**What this task involves**. Look for "agent" in the material below and show each line that contains it.

** Opening Raw data block **

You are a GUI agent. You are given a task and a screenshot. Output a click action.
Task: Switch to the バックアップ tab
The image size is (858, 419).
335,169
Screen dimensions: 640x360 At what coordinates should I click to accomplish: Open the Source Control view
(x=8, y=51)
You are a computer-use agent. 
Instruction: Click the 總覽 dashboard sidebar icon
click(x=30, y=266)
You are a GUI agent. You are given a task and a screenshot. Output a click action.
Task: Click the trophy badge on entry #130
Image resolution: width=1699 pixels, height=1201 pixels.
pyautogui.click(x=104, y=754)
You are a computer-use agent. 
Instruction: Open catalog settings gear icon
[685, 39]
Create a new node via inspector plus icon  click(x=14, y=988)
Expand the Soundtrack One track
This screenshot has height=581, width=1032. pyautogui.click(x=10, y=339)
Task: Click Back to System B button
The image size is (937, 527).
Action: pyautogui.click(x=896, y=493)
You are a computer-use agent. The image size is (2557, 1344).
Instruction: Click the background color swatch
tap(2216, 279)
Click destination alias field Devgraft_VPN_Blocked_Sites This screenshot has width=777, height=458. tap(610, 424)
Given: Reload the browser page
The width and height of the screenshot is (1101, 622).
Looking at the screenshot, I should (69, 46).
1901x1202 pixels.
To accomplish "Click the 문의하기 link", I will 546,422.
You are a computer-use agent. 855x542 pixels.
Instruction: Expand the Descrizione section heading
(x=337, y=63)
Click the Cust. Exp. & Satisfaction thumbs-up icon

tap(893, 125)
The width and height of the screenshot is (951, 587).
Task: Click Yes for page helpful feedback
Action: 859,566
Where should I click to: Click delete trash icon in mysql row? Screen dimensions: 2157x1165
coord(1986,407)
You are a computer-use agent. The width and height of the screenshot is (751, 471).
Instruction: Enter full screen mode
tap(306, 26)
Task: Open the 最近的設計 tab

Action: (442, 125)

** Closing Raw data block **

**Problem solution**.
You are a GUI agent. You are given a task and a screenshot. Output a click action.
You are a computer-use agent. 
You are a GUI agent. You are given a task and a screenshot. Output a click action.
You are a computer-use agent. 
You are a computer-use agent. The image size is (2557, 1344).
You are a computer-use agent. 855x542 pixels.
You are a computer-use agent. The width and height of the screenshot is (751, 471).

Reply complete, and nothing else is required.